I told my friend Shekinah that we needed to go, I wanted to go home. So I started driving back (she didn't have her license) I rolled the windows down to feel the wind in my face and turned the music off. At this point I'm shaky, sweaty, my heart is beating terribly and my chest is tight, I felt like my lungs and throat were both closing up on me.
I was halfway home when the feeling of panic overcame me.

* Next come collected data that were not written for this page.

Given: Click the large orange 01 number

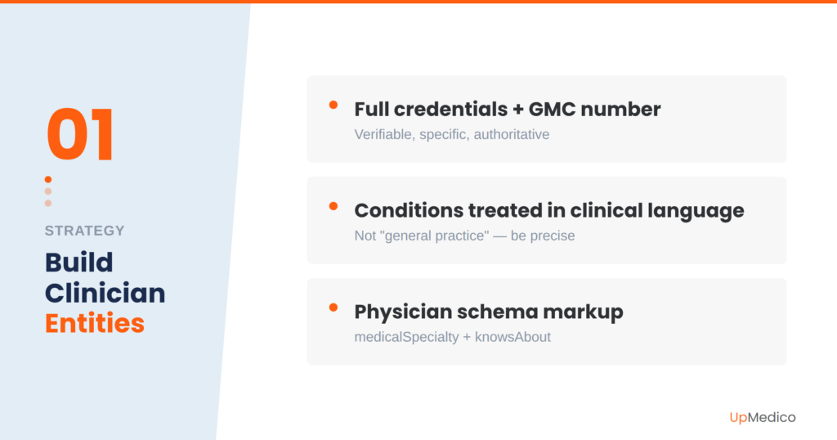Looking at the screenshot, I should point(81,135).
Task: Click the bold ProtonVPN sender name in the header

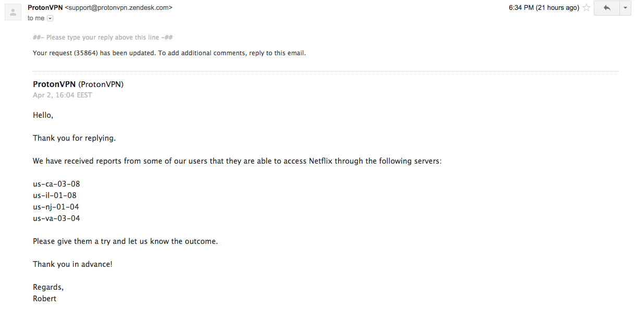Action: point(45,8)
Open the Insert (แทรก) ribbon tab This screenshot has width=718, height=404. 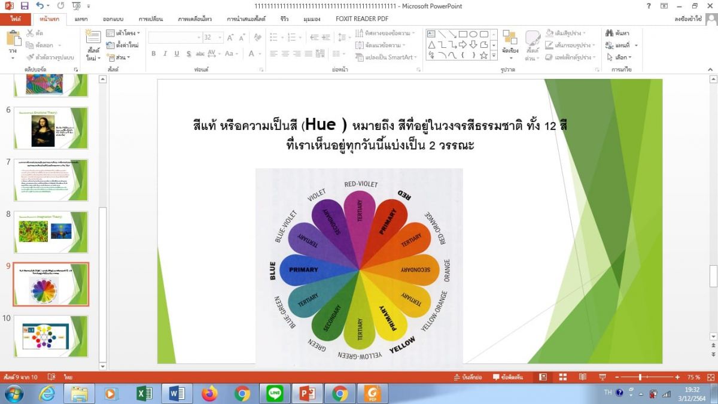coord(81,19)
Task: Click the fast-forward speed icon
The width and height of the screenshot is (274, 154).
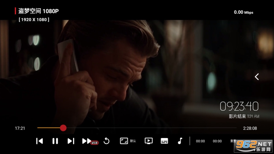Action: 86,141
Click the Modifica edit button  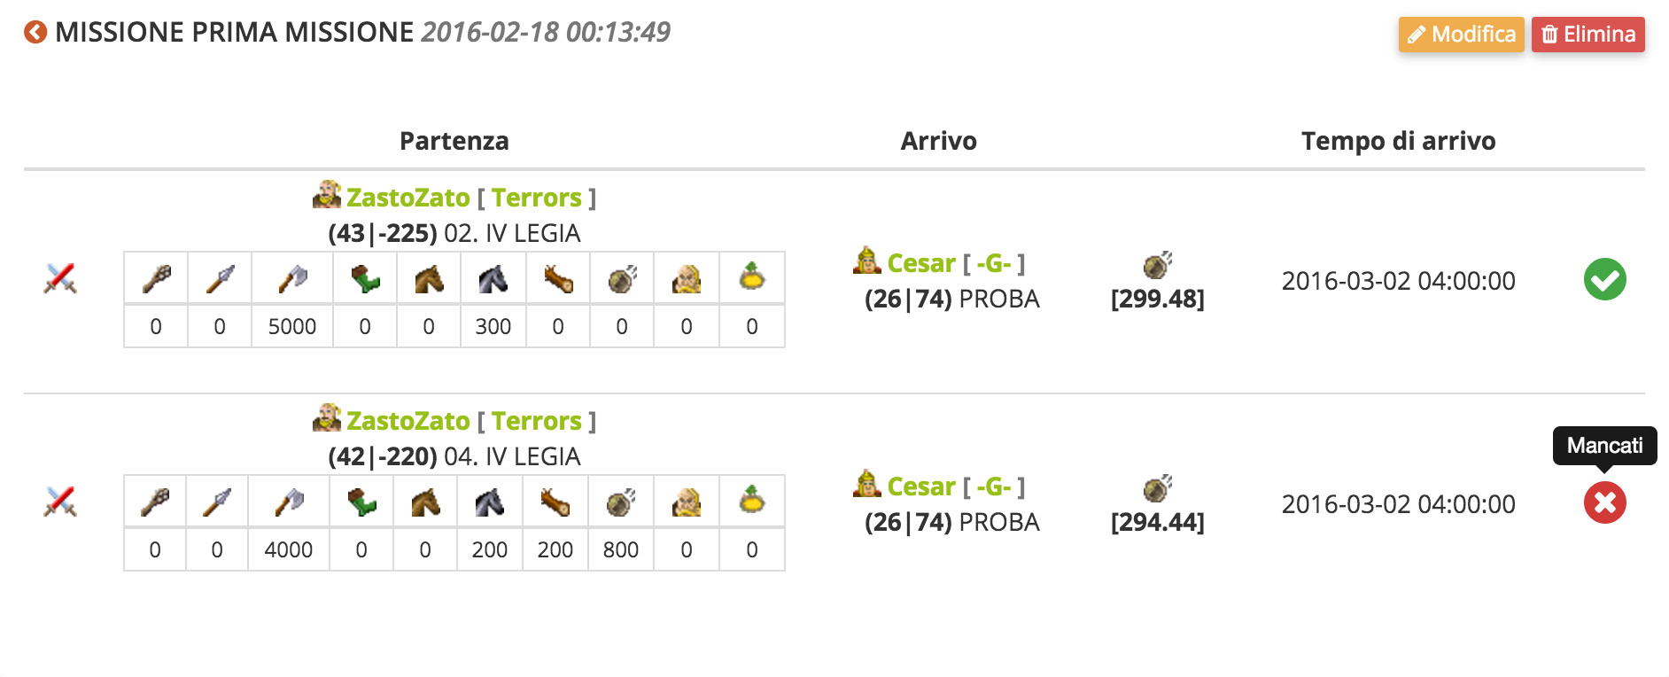pos(1461,35)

I pulled into a gas station and went in to see if they had any paper bags and to call my mother (she knew I had a problem with anxiety once in a while) My mom failed to answer the phone all the times I called. A whopping 11 times! I was a wreck. I was gasping for air, pacing the ground. I didn't care that people were looking at me like I was crazy. Finally, I told the guy behind the counter to call an ambulance. I sat at the back table and layed my head down for all of two seconds until my body screamed GET UP! I started pacing once more and my mom finally called back and started yelling at me, telling me it was anxiety and to just get the @#%! over it. The ambulance arrived, complete with a firetruck and fire rescue squad. I was embarrased. Well, at least after the attack I was embarassed. I did manage to mutter 'Whyd they send all that, I'm not on fire.' And a few times I recognized the fact that the fire fighters were very attractive...Highly embarassing.
So they calm me down, mom goes to the gas station, picks me and my friend up, and I go home and sleep from 5pm until noon the next day. My (ex)best friend tried taking me to my car, I felt I couldn't breathe nearly the whole way there. So I had her turn around and take me home, where I felt fine. The day after that mom took me to my car and FORCED me to drive back to the house. (Good move on her part, otherwise, my car would still be parked!! LOL) I was incredibly terrified, once again, I couldnt' breathe, I was shaky and my heart was beating rappidly.
So for about three months now I've been stuck in the house which is very depressing for a social butterfly like myself. I have lost all but one of my friends. Even my best friend decided she didn't want to take time out of her busy schedule to come and visit me. I'm able to do a few things. I can go to the store to buy cigarettes, I can go to Yost to pick up my meds and to my councilor. I was able to go to summer school for four hours (since I didn't graduate). I went to the grocery store once, and to a basketball game (although the majority of the time was spent in the bathroom breathing through a paper bag).
Tomorrow is my big day. My mom is forcing me to come with her to a cabin with my sister and cousin. It's a 2 1/2 hour drive. I AM TERRIFIED. I'm packing as many paper bags as possible and staying up all night in hopes to sleep as much as possible. But I'm taking some advice (I know some might recognize this from AA) "Take it one day at a time." Instead of thinking about the whole weekend, I'm focusing on mini parts of the trip. And nothing more. First I will "just have to get through packing," then, "Just have to get through the drive." So on and so fourth until this hellish weekend has passed. Hopefully, when I come back I will have the strength and confidence to move forward and finally escape my house.
I wish you good luck with your agoraphobia as well.